## Description of the task
Quote the passage of the review of A Gifted Man from "Honest, I had" up to and including "with a ghost.", word for word.

## Quoted passage
☆ ☆ ☆ ☆

Honest, I had the best of hopes for A Gifted Man, a short-lived, CBS medical/supernatural drama. Patrick Wilson did a great job as Dr. Michael Holt, while everyone else was competent. Scripts were well-written, and the overall scenario was kinda fun. Backstory has Anna, Michael’s ex, dragging him to Alaska to cure the Indians’ ills, but the two doctors part ways over money-management issues—and yes, that’s not exactly novel. So Michael returns to the lower forty-eight to create a prosperous neurosurgery practice.
Time passes, and Michael happens to meet Anna, played by Jennifer Ehle, on the street, and they go to lunch for old-times’ sake. Later that day, a most curious discovery shakes Michael’s world: Anna was killed in a car accident … before they met and had lunch. Thus begins the strangeness of friendship with a ghost.
So I was sitting there doing my imitation of a couch potato—imitation, because I don’t have a couch—enjoying the show, when Anton Little Creek, a good-looking, smart, well-adjusted shaman played by Pablo Schreiber, demonstrates complete success in treating and eradicating a case of spirit possession. I asked myself, “When was the last time I saw that level of credibility given to a Christian minister’s character on prime-time TV?”

☆ ☆ ☆ ☆

## Stored data

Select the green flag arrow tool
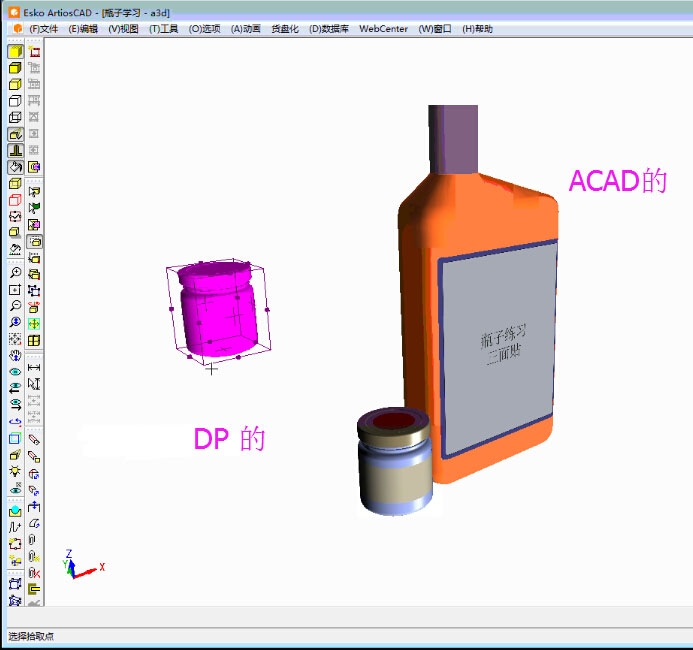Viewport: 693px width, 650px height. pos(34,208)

☆ ☆ ☆ ☆

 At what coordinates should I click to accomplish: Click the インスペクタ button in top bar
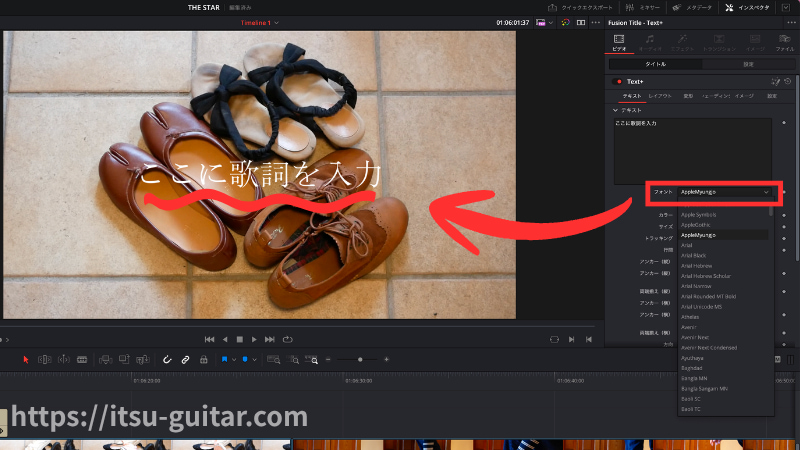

☆ ☆ ☆ ☆

## Answer box
Honest, I had the best of hopes for A Gifted Man, a short-lived, CBS medical/supernatural drama. Patrick Wilson did a great job as Dr. Michael Holt, while everyone else was competent. Scripts were well-written, and the overall scenario was kinda fun. Backstory has Anna, Michael’s ex, dragging him to Alaska to cure the Indians’ ills, but the two doctors part ways over money-management issues—and yes, that’s not exactly novel. So Michael returns to the lower forty-eight to create a prosperous neurosurgery practice.
Time passes, and Michael happens to meet Anna, played by Jennifer Ehle, on the street, and they go to lunch for old-times’ sake. Later that day, a most curious discovery shakes Michael’s world: Anna was killed in a car accident … before they met and had lunch. Thus begins the strangeness of friendship with a ghost.